Envigo invests in non-animal assays, research and development
Posted: 27 September 2016 | Niamh Louise Marriott, Digital Content Producer | No comments yet
One example is the development of in vitro assays to enable the testing of 100 or so compounds per month for potential endocrine disrupting effects…
Envigo announced the launch of a dedicated Science and Technology Advisory Group (STAG) to drive forward emerging areas of research and to collaborate with customers to develop new technologies.
The STAG group will run across all service offerings of Envigo – including Pharmaceutical Development, Research Models and Services as well as Crop Protection and Chemicals Testing.
Types of investment
The key goal behind the new group is to advance Envigo’s commitment to developing the next generation of research services, technology and science. As such, the group will sponsor internal programmes designed to develop new or improve existing capabilities. Selected external partnerships will also be explored – including collaborations with academia through postdoctoral sponsorship, placement and combined research – along with offering science and technology development services to customers.
Brian Burlinson, Deputy Chair of the STAG, commented, “We are encouraging our scientists to put forward new projects for funding, acting as an internal innovation incubator, but also, we are going out to market and asking our customers if they have research problems they would like us to develop into commercial solutions.
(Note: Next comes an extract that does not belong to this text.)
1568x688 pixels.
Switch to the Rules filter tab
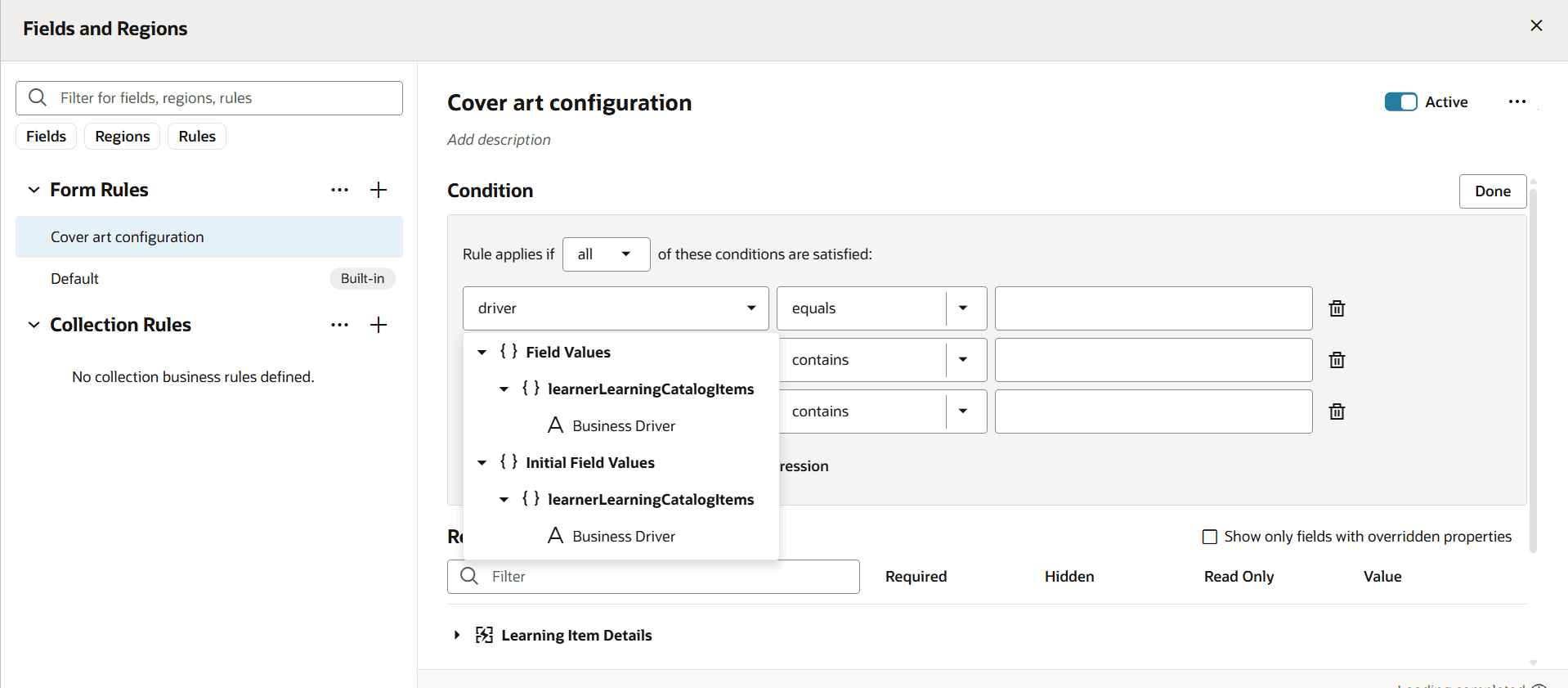tap(197, 137)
However, it’s not just about today’s problems, as we are also partnering with universities, both on developing new science and offering work placements to graduates… our ethos is to instil a culture of new science that permeates all areas of the business.”
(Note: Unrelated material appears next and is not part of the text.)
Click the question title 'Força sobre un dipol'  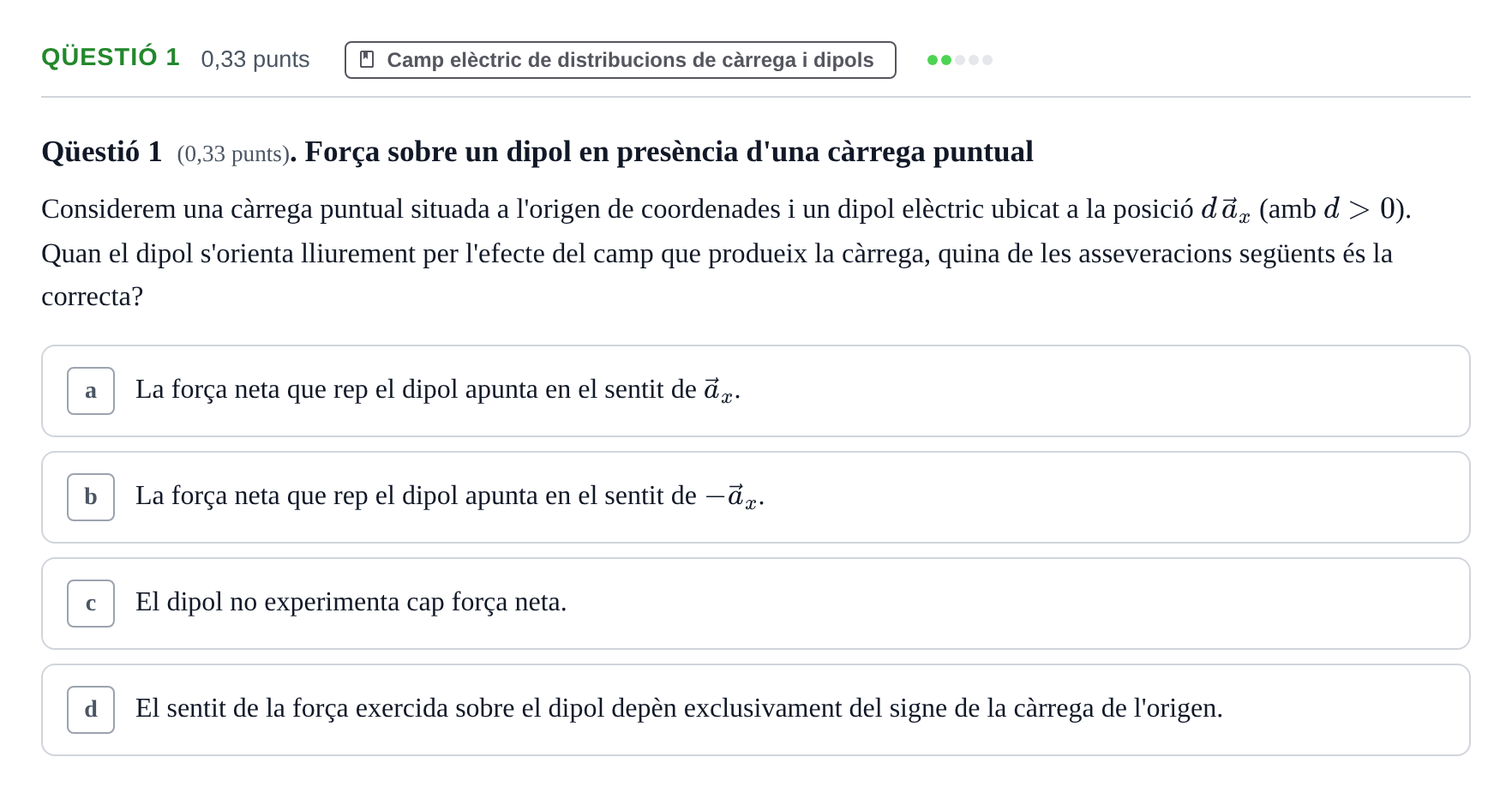coord(669,152)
Since its inception the group has already reviewed 16 internal applications and spoken with several external partners. One area that is showing a number of promising projects is non animal testing (NAT) for toxicology – in vitro or silico –– as these solutions have the dual benefits of de-risking drug development and meeting the desire for reduced animal use.
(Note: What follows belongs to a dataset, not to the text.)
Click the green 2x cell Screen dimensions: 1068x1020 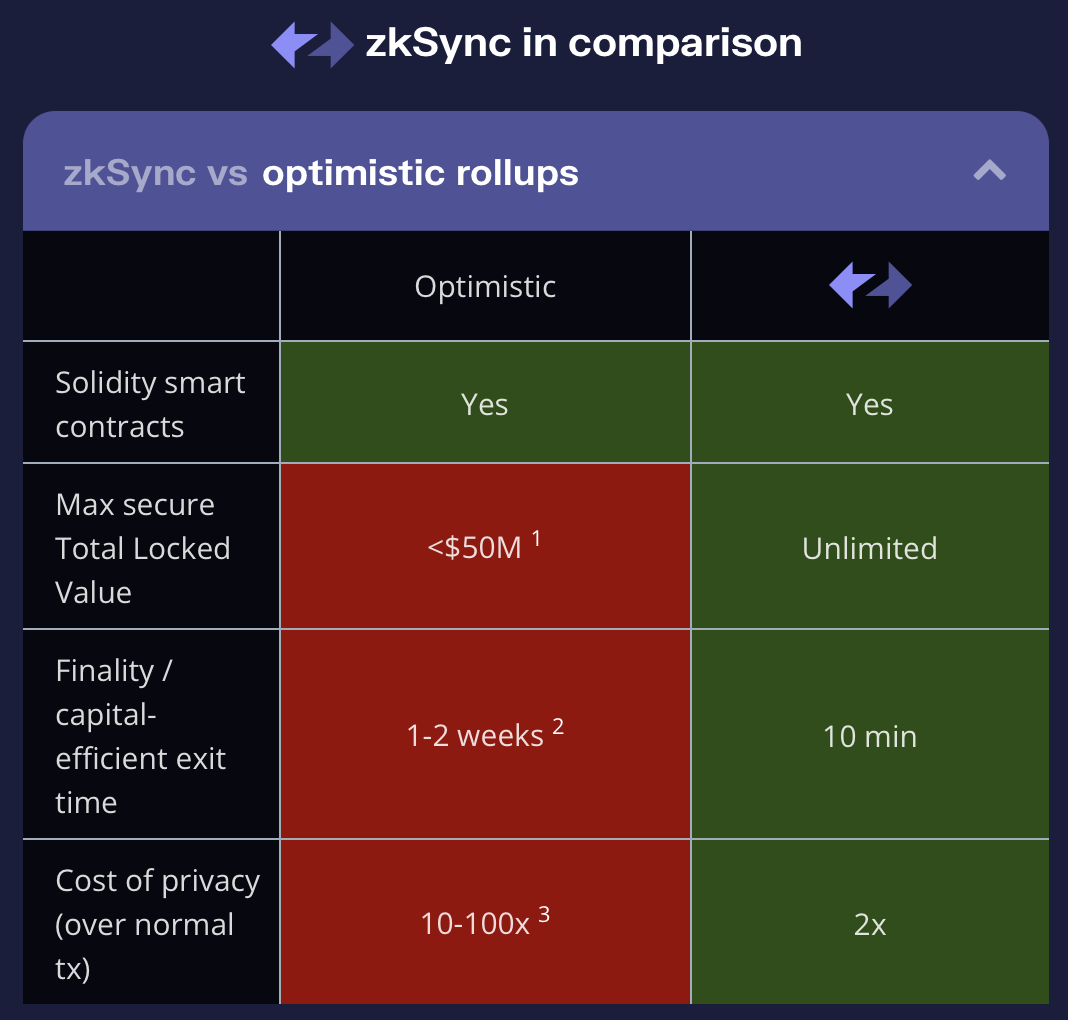pos(869,925)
“The aim is to generate a balanced portfolio of projects into an annualised programme. Five projects have already been preliminarily approved for development – with more in the pipeline” added Burlinson.
Another central goal of STAG is to work closely with Envigo’s customers to develop new screening assays – utilising the company’s advanced science and technology to meet on-going R&D demands.
In vitro assays
One recent example is the development of in vitro assays that enables the testing of 100 or so compounds per month for potential endocrine disrupting effects. A key benefit of these assays is the capability to put fairly large numbers of compounds through the screens with very little material needed for use.
Beyond customer contracts the group is also planning to independently develop new assays and technologies that Envigo can potentially sell to customers in the future.
Long term goals
STAG will also take on a longer term role in the process of attracting talented scientists, particularly high calibre university graduates, including PHDs, who possess specific, specialised skill sets that mirror scientific and technological projects planned or in development at Envigo.
This will be achieved through the Science and Technology Advisory Group forming close collaborations with academic institutions and arranging for five or six selected students each year to take up work placements at the company. Envigo has already entered into such an arrangement with Kings College London for students with cardiovascular and pharmacology expertise.
The STAG will have a core membership of 6-8 representatives for the first 3-years from a range of technical disciplines across the company. However, after this period the STAG committee membership will rotate on 2-year cycles to ensure a regular impetus of new ideas and thinking.